Work to complete →
Would you copy every line of the listing below that includes the word "computer"?

------------------------------------------------------------

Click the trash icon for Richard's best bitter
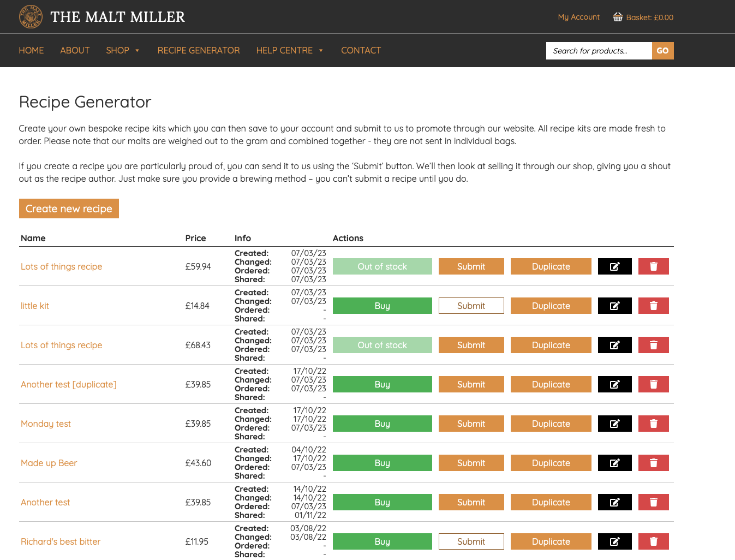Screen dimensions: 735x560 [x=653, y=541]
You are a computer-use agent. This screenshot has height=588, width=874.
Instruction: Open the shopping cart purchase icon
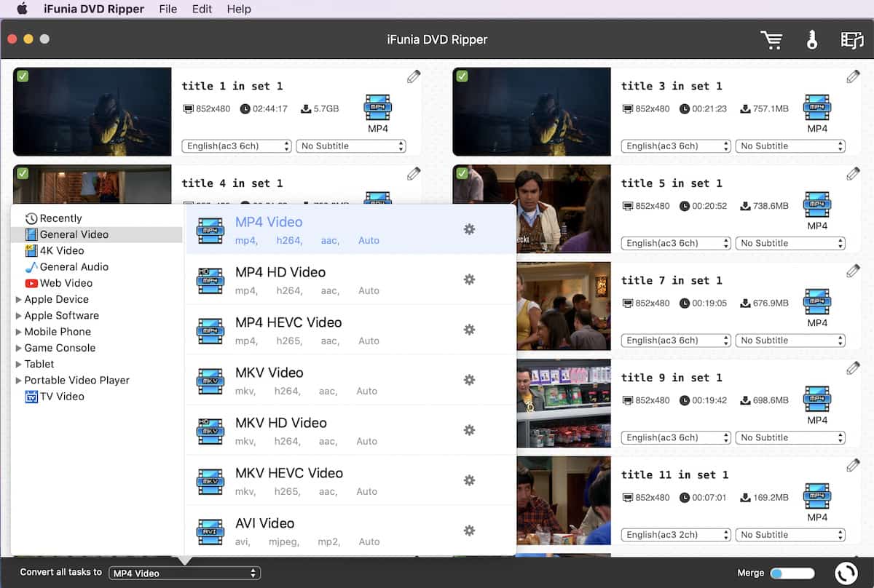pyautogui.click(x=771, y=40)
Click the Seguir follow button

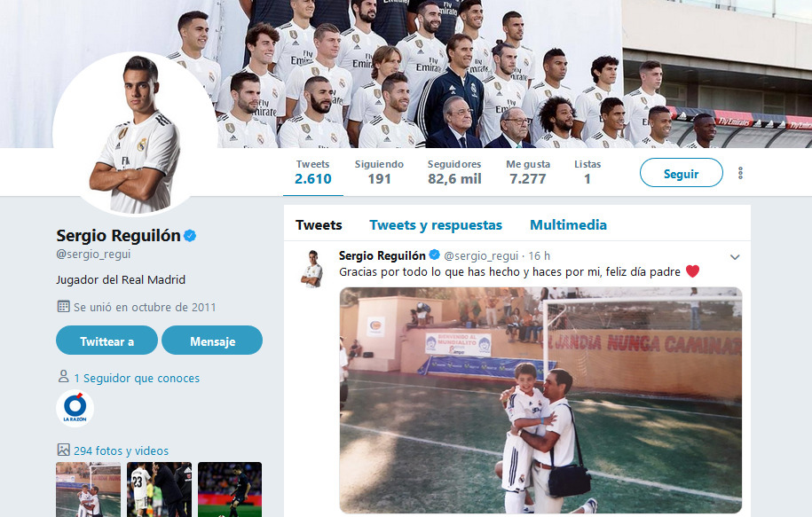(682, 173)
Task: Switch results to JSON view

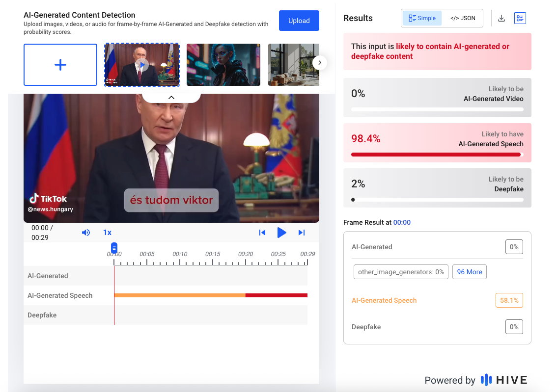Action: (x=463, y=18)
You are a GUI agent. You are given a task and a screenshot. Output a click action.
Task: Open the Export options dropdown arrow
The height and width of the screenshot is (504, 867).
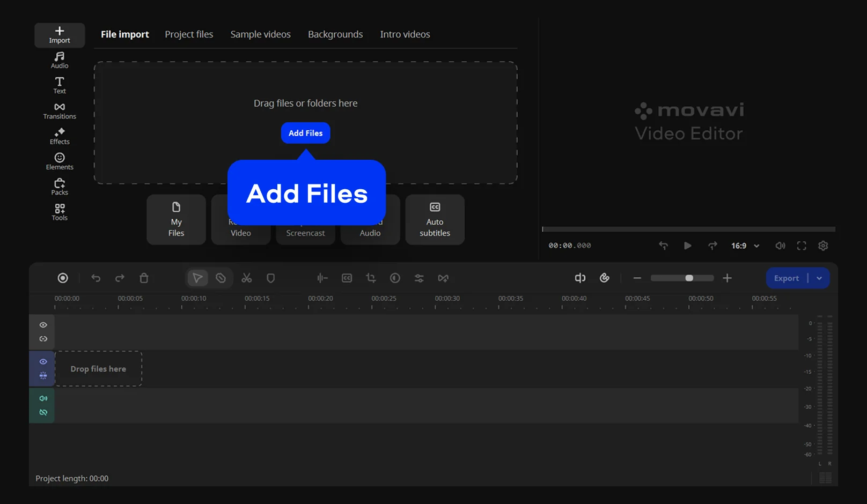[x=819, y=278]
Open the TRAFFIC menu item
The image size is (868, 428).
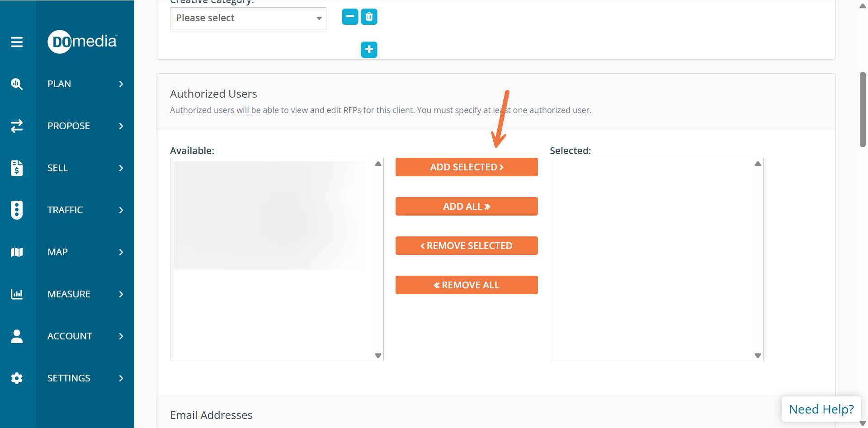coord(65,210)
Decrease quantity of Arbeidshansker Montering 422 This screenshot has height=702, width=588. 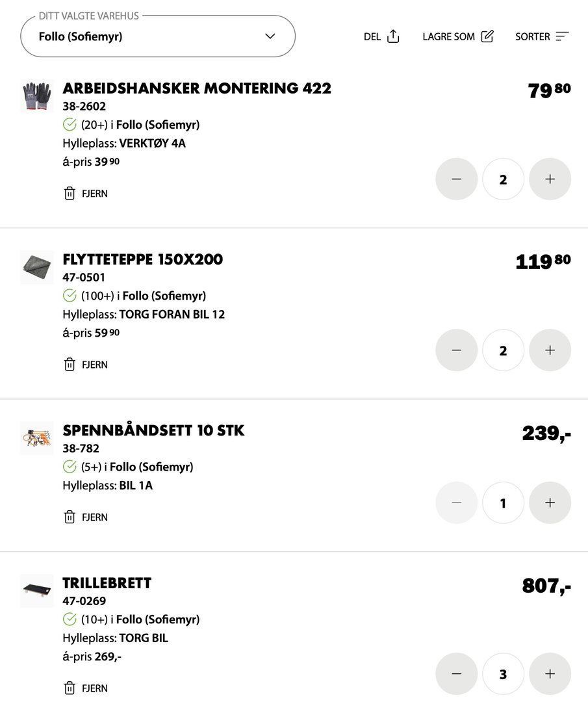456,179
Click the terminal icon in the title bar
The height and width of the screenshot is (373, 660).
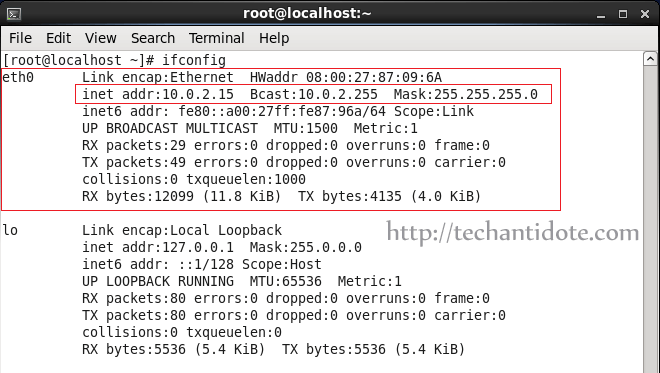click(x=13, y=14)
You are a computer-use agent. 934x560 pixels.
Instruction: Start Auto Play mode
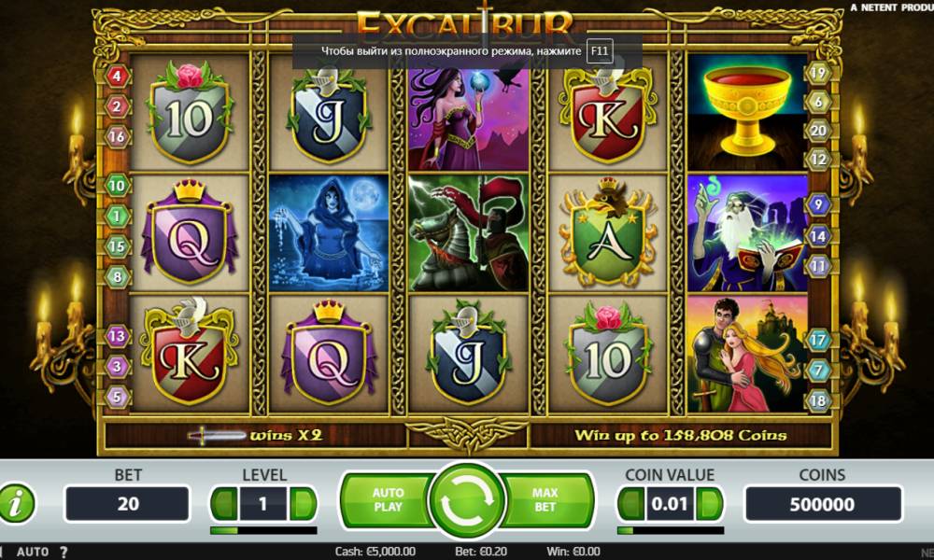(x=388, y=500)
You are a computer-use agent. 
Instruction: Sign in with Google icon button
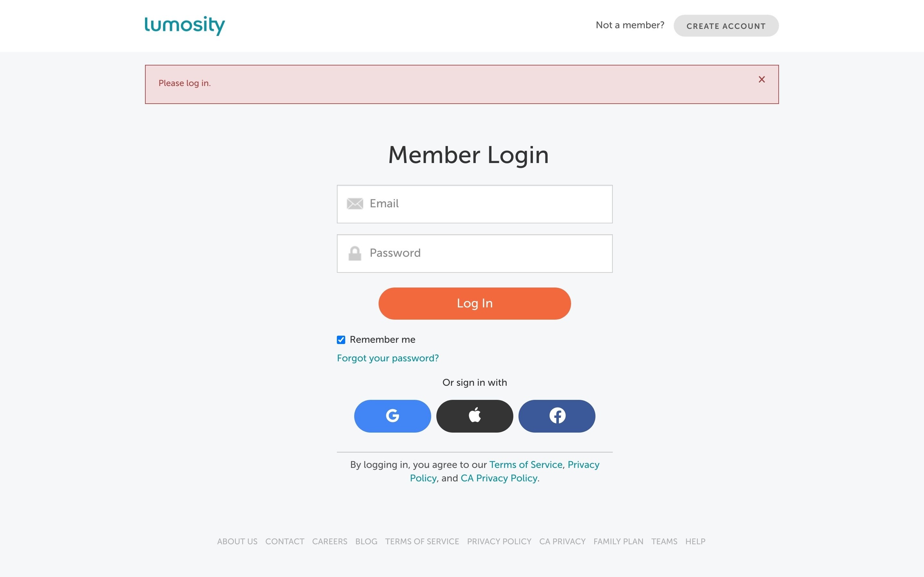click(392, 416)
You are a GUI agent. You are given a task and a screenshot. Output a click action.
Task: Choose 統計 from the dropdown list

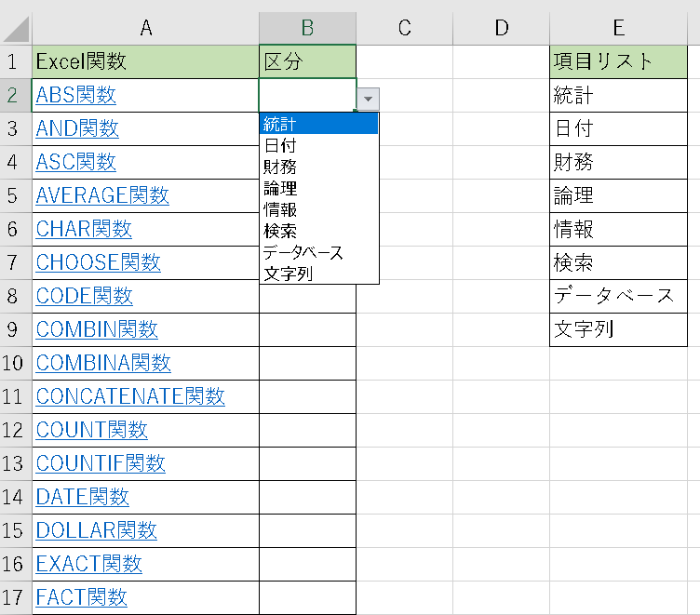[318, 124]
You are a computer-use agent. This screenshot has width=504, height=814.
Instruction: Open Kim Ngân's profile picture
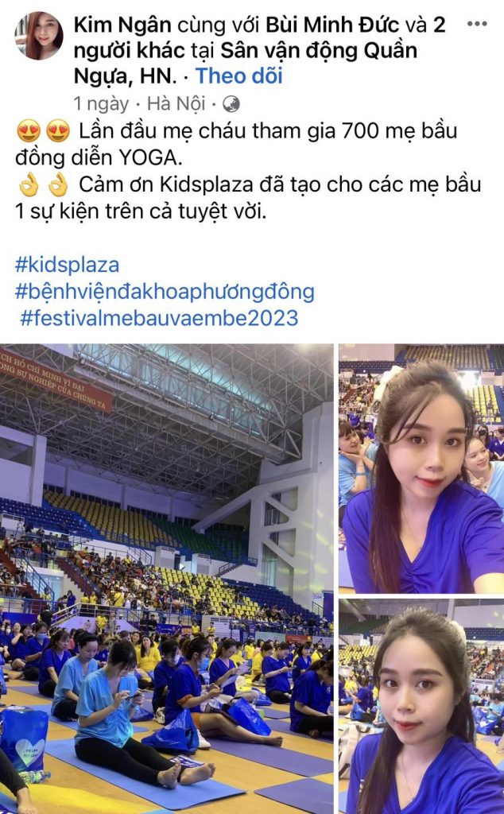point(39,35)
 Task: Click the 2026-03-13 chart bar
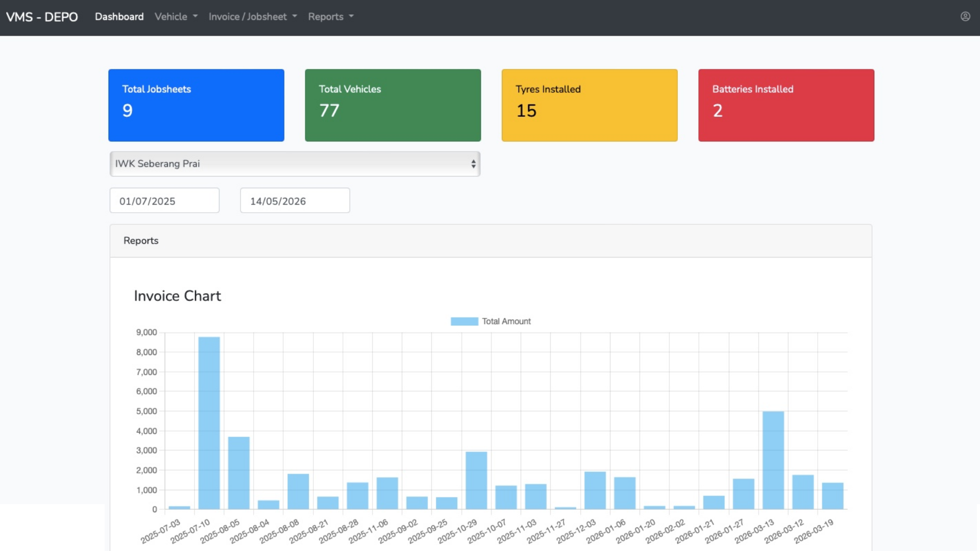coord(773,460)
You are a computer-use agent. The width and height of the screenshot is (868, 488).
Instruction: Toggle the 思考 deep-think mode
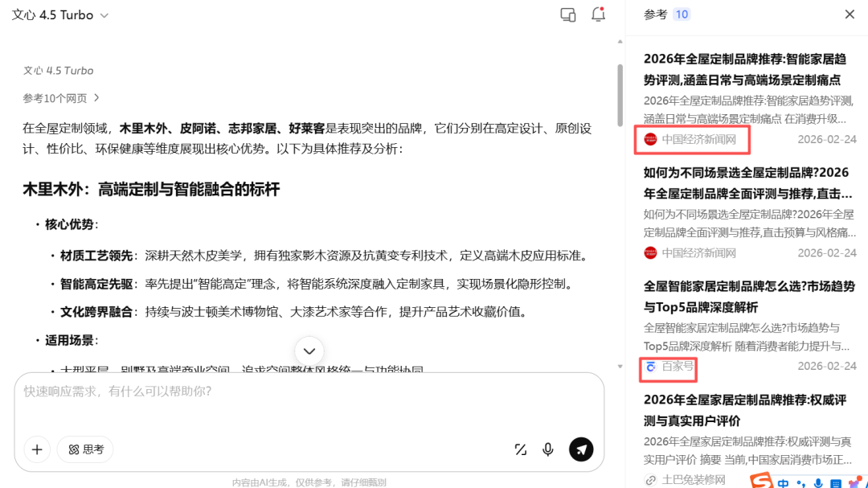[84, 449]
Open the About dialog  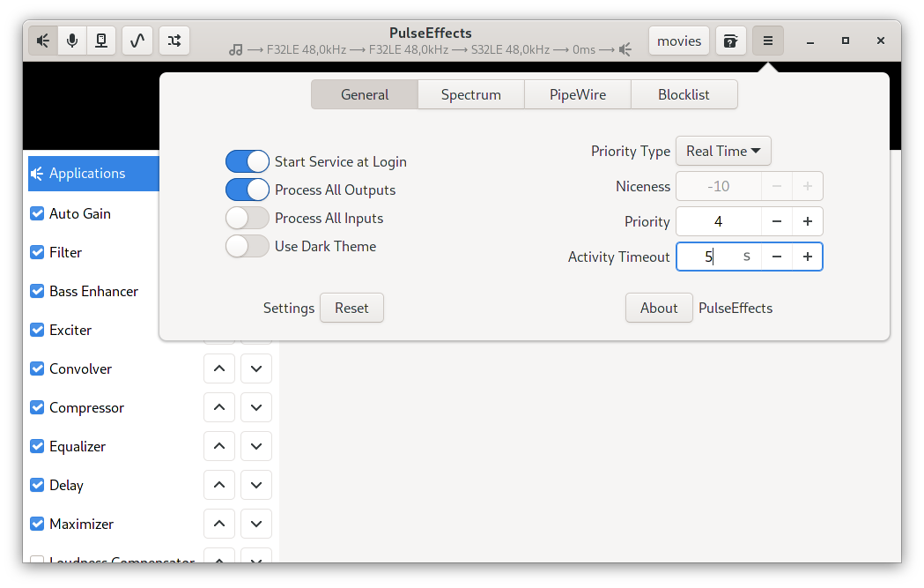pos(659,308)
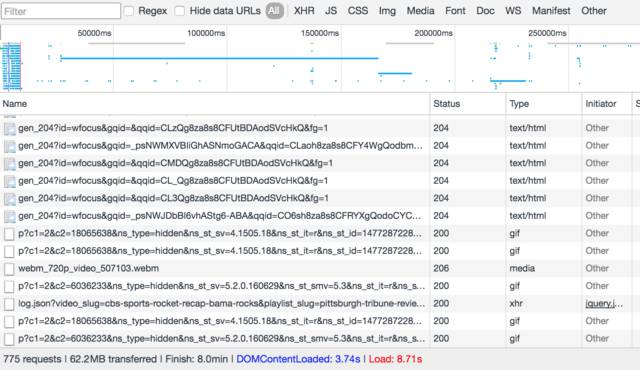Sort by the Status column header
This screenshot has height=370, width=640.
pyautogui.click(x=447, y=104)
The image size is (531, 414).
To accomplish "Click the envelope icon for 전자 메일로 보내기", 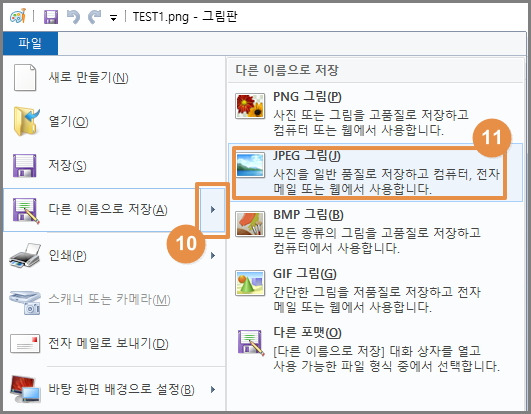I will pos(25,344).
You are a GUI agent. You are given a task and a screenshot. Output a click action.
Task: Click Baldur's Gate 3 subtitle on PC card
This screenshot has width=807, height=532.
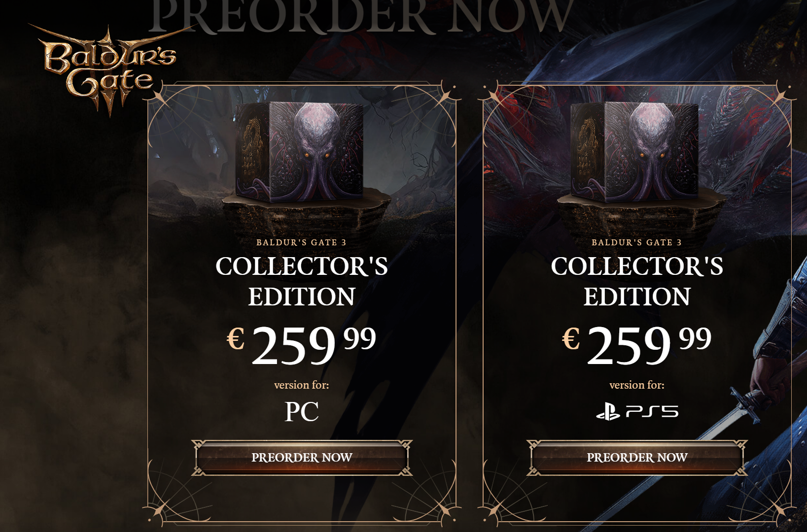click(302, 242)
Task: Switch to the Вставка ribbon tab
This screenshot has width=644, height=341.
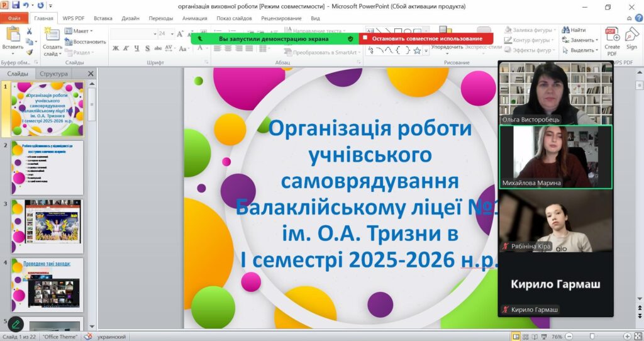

------------------------------------------------------------

Exercise solution →
You are a computer-use agent. This screenshot has height=588, width=874.
You are a computer-use agent. 934x560 pixels.
You are a computer-use agent. 
You are a computer-use agent. This screenshot has width=504, height=814.
You are a computer-use agent. The width and height of the screenshot is (868, 488).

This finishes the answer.